Something touched him gently on the shoulder. He squirmed about and found that the barrier had moved in, imperceptibly, unnoticeably closer. Wildly he screamed and howled, throwing his weight this way and that, but always knowing the barriers were closing in. The jagged circle of sky grew smaller -- smaller. Disappeared!

It was crushing him—suffocating him. Kharsa gasped for breath and felt the gentle bonds closing in upon his life, slowly and effortlessly, inexorably . . .

Twelve men sat in a hall, their faces wreathed in moonlight. Their hands clasped goblets of gold and silver, and their robes proclaimed their proud power to the world.

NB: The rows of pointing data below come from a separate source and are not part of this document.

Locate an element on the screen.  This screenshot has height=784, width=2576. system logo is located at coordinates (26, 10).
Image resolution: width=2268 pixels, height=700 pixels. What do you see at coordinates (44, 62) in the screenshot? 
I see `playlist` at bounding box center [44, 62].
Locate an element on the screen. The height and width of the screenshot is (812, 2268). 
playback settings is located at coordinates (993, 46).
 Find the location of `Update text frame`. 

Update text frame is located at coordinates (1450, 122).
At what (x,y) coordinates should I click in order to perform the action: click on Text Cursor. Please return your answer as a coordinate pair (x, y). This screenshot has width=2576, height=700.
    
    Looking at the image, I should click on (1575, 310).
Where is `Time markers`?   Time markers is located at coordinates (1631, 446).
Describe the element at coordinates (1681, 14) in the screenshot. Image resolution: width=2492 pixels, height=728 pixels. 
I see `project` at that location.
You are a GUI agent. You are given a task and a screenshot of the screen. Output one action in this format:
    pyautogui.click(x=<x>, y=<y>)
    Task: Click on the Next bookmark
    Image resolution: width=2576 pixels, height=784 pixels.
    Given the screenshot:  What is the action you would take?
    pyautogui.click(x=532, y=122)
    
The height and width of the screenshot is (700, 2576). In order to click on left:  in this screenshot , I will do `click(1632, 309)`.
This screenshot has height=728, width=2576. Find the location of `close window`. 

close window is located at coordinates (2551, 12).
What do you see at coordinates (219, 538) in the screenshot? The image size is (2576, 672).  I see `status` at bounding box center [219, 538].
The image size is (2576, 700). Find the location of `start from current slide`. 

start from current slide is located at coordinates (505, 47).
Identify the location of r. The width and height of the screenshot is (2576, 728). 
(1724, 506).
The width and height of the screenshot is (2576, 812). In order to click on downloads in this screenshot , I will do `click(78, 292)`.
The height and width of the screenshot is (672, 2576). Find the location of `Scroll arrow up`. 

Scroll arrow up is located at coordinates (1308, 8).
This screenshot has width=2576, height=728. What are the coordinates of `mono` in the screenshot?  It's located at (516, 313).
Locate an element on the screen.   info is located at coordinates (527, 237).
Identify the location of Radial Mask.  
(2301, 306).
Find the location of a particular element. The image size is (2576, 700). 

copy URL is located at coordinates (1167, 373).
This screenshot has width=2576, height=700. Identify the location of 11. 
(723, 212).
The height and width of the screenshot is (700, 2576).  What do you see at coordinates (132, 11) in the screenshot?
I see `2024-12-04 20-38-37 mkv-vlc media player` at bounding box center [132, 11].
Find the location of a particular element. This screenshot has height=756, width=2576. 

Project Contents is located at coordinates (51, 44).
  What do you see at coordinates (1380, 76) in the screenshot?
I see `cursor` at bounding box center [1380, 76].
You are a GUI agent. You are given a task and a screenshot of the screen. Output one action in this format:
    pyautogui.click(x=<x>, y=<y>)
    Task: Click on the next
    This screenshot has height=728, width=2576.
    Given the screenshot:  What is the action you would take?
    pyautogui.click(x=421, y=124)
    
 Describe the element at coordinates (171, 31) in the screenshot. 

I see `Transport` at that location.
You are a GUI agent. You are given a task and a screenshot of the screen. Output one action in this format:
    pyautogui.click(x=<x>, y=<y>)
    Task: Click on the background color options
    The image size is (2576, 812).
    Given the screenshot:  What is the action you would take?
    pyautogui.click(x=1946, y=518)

Twelve dead men, whose pale dead eyes could not see the delicate filament of red that oozed over the polished floor, whose ears could not hear the weakening screams coming from the marble dais. They did not even know when at last the screams were silent, and the great hall empty in the moonlight, nor when the great flower on the dais stood immobile against the shadowy tapestries. Immobile and closed-up, like all good flowers who fold up with the light of the moon.